Lincoln in Liberia
On August 26, MULS welcomed the Class of 2013, hosting a welcome mixer in the atrium of Eckstein Hall, the new home of the law school. During this event, Dean Joseph Kearney unveiled a portrait of Abraham Lincoln created by visual artist Don Pollack. A few days later, the painting was hung in the Aitken Reading Room on the third floor of the new building.
The portrait uniquely places Lincoln reading the newspaper within a horizontal vista next to stacks of books which represent the learned man on his campaign trail many days before he became the sixteenth president of the United States. Professor Michael McCrystal explains that MULS commissioned this painting of Lincoln to symbolize the importance of reading: “Although we mean the building to be very contemporary in most respects, the intent of the reading room is to draw on strong academic and legal traditions to inspire students to serious work, and a Lincoln portrait seemed to serve this theme.”
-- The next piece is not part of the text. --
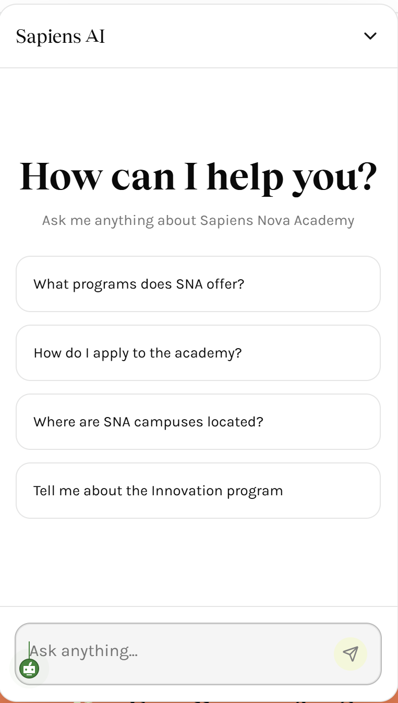Click the paper plane send icon
The width and height of the screenshot is (398, 703).
click(351, 653)
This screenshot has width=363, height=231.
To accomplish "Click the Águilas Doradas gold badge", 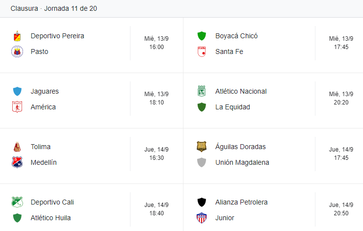I will tap(202, 147).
The image seeks to capture Lincoln the great lawyer and the great reader. It also serves as a reminder that the former president spoke of the importance of reading when on September 30, 1859 he addressed the Wisconsin State Agricultural Society, right in the same spot where the Marquette campus now sits. On that day, Lincoln remarked,
“A capacity, and taste, for reading, gives access to whatever has already been discovered by others. It is the key, or one of the keys, to the already solved problems. And not only so. It gives a relish, and facility, for successfully pursuing the [yet] unsolved ones.”